> [PASSAGE FOR REVIEW]:
......

Police: No footage yet showing 'Empire' actor being attacked
CHICAGO (AP) — Detectives have reviewed surveillance footage of "Empire" actor Jussie Smollett walking to a downtown Chicago apartment after an early morning visit to a Subway restaurant, but none of it showed an attack on the actor, a police official said Wednesday.
Investigators "for the most part" can confirm the route Smollett took early Tuesday when he says he was attacked by two masked men along a street in the Streeterville neighborhood, police spokesman Anthony Guglielmi said. There are gaps, however, and none of the footage police have reviewed shows an attack, he said, noting that the review is ongoing.
Smollett, who is black and gay and who plays the gay character Jamal Lyon on the hit Fox television show, said the men beat him, subjected him to racist and homophobic insults, threw an "unknown chemical substance" on him and put a thin rope around his neck before fleeing.
Guglielmi said detectives who are investigating the allegations as a possible hate crime have looked at hundreds of hours of surveillance video from businesses and hotels in the heavily monitored area.
But he said they still need to collect and view more. He said they are expanding the search to include footage from public buses and buildings beyond the scene's immediate vicinity in the hopes of spotting the men who match Smollett's description of the suspects.
"We haven't seen anybody, at this point, matching the description he gave, nobody looks menacing and we didn't find a container anywhere," Guglielmi said, referring to a container for the liquid that the actor said was thrown at him.
Smollett, 36, returned to his apartment and his manager called police from there about 40 minutes later, Guglielmi said. When officers arrived, the actor had cuts and scrapes on his face and the "thin rope" around his neck that he said had been put there by his assailant, he said. Smollett later went to Northwestern Memorial Hospital after police advised him to do so.

......

> [DATA FOR REVIEW]:
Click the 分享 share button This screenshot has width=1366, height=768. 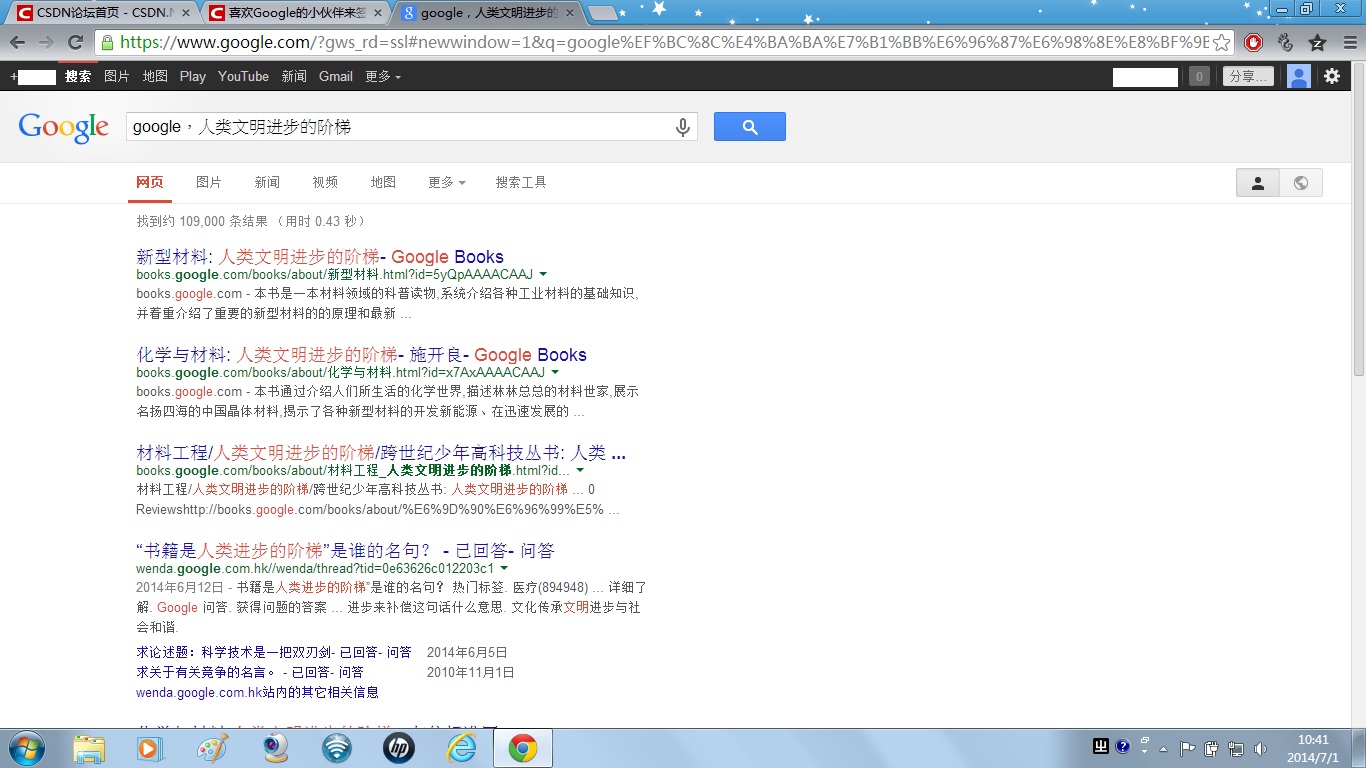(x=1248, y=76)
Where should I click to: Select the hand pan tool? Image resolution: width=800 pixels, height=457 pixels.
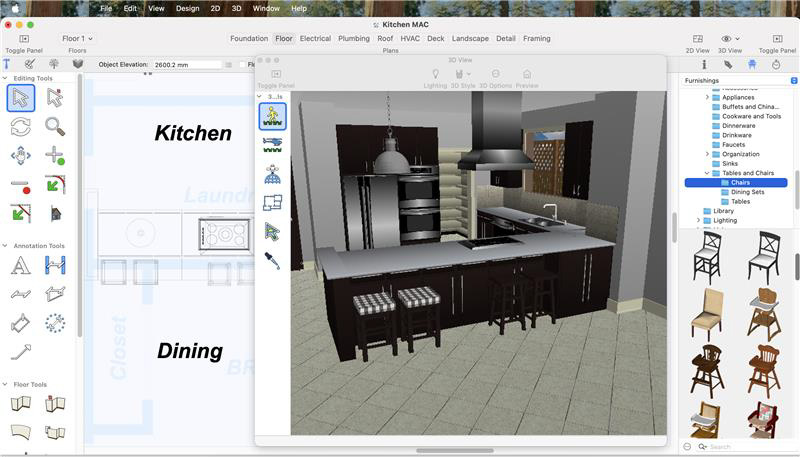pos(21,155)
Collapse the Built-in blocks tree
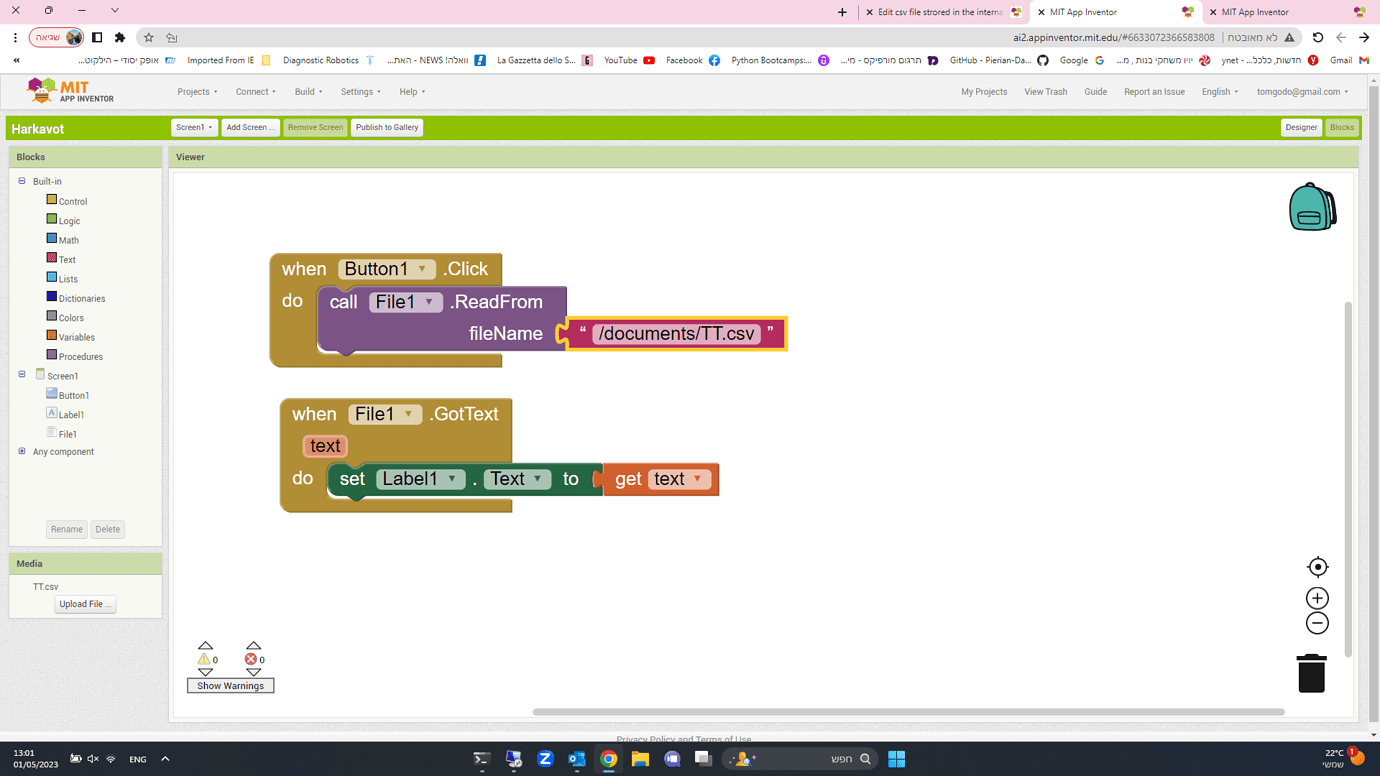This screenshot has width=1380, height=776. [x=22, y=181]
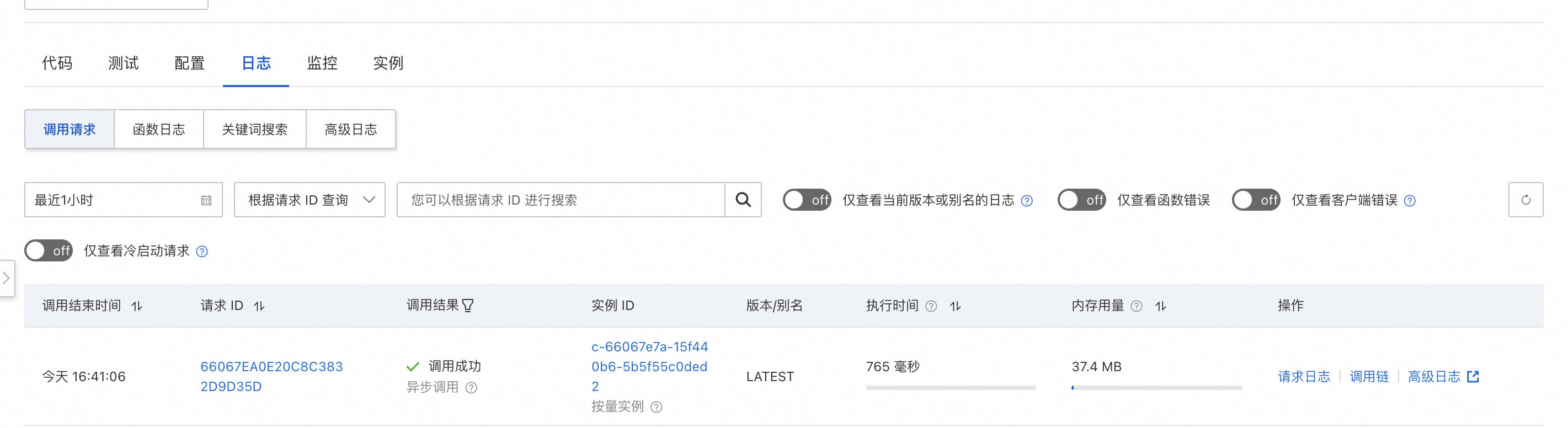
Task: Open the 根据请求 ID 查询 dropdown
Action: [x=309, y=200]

......

> [TASK GOAL]: Repeat word for word the part of the news article about the Smollett investigation between "Smollett, 36, returned" and "him to do so.", inclusive.

> [RESPONSE BOX]:
Smollett, 36, returned to his apartment and his manager called police from there about 40 minutes later, Guglielmi said. When officers arrived, the actor had cuts and scrapes on his face and the "thin rope" around his neck that he said had been put there by his assailant, he said. Smollett later went to Northwestern Memorial Hospital after police advised him to do so.